Rodrigo Chaves, presidente de Costa Rica, asumió su cargo durante la semana pasada. Recibió el mandato de su país conociendo la situación, que inició durante el gobierno de su predecesor, Carlos Alvarado.

Cuando comenzaron los ataques, Alvarado aseguró que Costa Rica no pagaría ningún rescate a la pandilla tras los ciberataques.

La declaración del estado de emergencia, decretada el pasado miércoles, fue uno de los primeros actos de Chaves bajo el mando de su nación. Bajo este régimen, el gobierno cuenta con mayores recursos legales para contener la crisis.

Estos hechos fueron definidos como obra de ​​»ciberdelincuentes» y «ciberterroristas», en la declaración de este régimen excepcional, que afectó a los soportes digitales de diferentes reparticiones gubernamentales. 

Los primeros reportes datan desde abril, cuando el Ministerio de Hacienda de Costa Rica fue el primero en informar que varios de sus sistemas se vieron afectados, comprometiendo datos de la recaudación de impuestos y las aduanas. Hasta ahora, sus sistemas todavía no funcionan con normalidad.

Entre las otras áreas afectadas por estos ataques, se encuentran el sistema de recursos humanos de la agencia de seguridad social y el Ministerio de Trabajo.

Aunque no se han reportado estimaciones de las pérdidas causadas por estos ataques, ni tampoco se ha reportado una nueva expansión del ataque, su impacto no deja de ser de consideraciones. Se trata del robo de más de 670 GB de información sobre los que no se conoce mayor detalle. No obstante, considerando las instituciones afectadas, se presume que no es sólo documentación del Estado la que se comprometió, sino que también datos de los contribuyentes.
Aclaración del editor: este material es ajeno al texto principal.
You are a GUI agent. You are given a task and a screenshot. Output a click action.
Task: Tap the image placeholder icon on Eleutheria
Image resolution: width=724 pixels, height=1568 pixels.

Públicamente, la pandilla Conti, de habla rusa, se atribuyó la responsabilidad de estos ataques. En respuesta a esta declaración, Estados Unidos ofreció una recompensa de hasta 10 millones de dólares por datos que sirvan para identificar o localizar a los líderes del grupo de hackers, y hasta 5 millones por información que conduzca a su arresto o condena.

Los ataques de Conti con su Ransomware no han cesado. Nuevos reportes señalan que esta dinámica también se ha presentado en Perú, donde un sitio gubernamental también fue intervenido, comprometiendo documentación secreta.